Factors That Increase The Risk Of Pressure Ulcers
People with a medical condition that restricts them to change position or use a wheelchair or confines them to a bed for a long time, in such patients, the risk of bedsores double. These develop quickly and most of the times difficult to treat. The immobility in the patient could be as a result of:
- Illness or injury that requires wheelchair use or bed rest
- Poor health
- Recovery after surgery
There are several other factors that increase the risk of bedsores like:
Nonfunctional Sensory System: Neurological disorders, spinal cord injuries and other conditions can cause loss of sensation. Such patients are unable to sense the pain or discomfort, which can result in bedsores.
Age: As your skin gets older, it becomes thin, less elastic and more fragile as compared to those who are young. This makes the skin of elderly vulnerable to damage.
Weight loss: Weight loss condition is extremely common during long term illness, paralysis and muscle atrophy.
Others: Other factors include poor nutrition & hydration, bowel incontinence, dryness, limited alertness and medical conditions that affect blood flow.
Complications Associated With Pressure Ulcers
Pressure Ulcers are very complicated diseased condition that can even result in different complications. It can cause sepsis (a life-threatening condition that can result in organ failure), bone and joint infections (reduce the function of joints and limbs), cellulitis (skin infection that causes severe pain, swelling and redness) and cancer (nonhealing wounds).
Pressure Ulcers Risk Assessment
If we particularly talk about pressure prevention care pathway, it is essential to recognize the patients in the early states who are at the risk of developing pressure ulcers. Risk assessment is the part of prevention of pressure ulcers and helps practitioners to concentrate on the risks that have the potential of causing harm to the patient. It is their responsibility to identify these risks and begin the processes required to reduce the likelihood of occurring pressure ulcers.
There are 5 key points of risk assessment:
- Early recognition of the risks of developing bedsores is an essential part of prevention solution.
- With the help of specific tools, risks of occurring pressure ulcers can be easily assessed.
- Clinical judgment, consideration of support services and skin assessment are also the ways of risk assessment.

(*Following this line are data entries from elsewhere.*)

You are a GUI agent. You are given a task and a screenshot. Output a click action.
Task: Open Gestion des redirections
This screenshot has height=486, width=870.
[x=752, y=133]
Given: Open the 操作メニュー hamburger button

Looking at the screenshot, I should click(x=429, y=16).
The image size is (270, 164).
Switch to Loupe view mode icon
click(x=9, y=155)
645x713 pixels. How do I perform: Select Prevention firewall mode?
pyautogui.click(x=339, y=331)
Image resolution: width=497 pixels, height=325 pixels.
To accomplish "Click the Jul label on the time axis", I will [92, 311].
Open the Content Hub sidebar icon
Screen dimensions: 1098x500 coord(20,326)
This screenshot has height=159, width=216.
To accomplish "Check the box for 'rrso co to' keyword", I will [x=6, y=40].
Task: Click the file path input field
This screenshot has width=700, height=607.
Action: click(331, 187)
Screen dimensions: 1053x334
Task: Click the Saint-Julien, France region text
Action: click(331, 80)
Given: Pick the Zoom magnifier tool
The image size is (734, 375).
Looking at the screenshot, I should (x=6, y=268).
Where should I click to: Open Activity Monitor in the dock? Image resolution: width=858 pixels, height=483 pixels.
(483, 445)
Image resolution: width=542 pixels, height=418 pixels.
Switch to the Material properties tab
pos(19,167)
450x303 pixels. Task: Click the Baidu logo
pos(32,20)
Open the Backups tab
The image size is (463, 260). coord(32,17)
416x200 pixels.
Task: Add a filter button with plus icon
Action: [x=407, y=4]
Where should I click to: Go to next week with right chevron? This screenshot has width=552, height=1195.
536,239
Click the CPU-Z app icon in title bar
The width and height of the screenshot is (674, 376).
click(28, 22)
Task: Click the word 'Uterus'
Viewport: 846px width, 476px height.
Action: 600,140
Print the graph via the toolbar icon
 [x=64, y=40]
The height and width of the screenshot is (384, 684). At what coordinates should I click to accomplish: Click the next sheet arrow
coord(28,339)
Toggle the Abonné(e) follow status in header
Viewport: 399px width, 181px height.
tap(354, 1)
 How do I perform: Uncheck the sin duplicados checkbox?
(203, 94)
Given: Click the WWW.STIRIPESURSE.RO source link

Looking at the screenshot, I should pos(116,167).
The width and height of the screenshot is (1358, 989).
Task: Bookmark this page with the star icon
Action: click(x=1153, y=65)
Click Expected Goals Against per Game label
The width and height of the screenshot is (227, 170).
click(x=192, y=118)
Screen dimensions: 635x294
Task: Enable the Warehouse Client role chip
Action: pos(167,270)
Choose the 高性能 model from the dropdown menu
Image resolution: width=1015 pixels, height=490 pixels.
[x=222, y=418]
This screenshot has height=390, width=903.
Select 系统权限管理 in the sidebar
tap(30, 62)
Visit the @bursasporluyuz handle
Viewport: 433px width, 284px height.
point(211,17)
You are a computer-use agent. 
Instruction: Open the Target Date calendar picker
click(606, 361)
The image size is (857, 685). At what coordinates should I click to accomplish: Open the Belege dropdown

- Any damage to the patient’s skin should activate a re-evaluation of preventive plans.
- Patients and their families need to accept the reality that some pressure ulcers are inevitable.
Prevention Of Pressure Ulcers
Simply change in position is the key to preventing pressure sores. Repositioning is necessary to avoid pressure on the skin and body changes need to reduce pressure on vulnerable areas. The pressure ulcers prevention process includes:
Shift weight frequently
Lift the patient
Prefer specialty wheelchair
Choosing pressure relieving cushion
Repositioning in a bed
Choose devices that help reposition
Adjust bed elevation
Try a specialized mattress
Prefer cushions to protect bony areas
Drink water, juices, etc. to keep skin hydrated
Choose a healthy diet
It is the duty of caregiver to examine the body of the patient from head to toe. Pay special attention to the areas that are very much prone to pressure ulcers.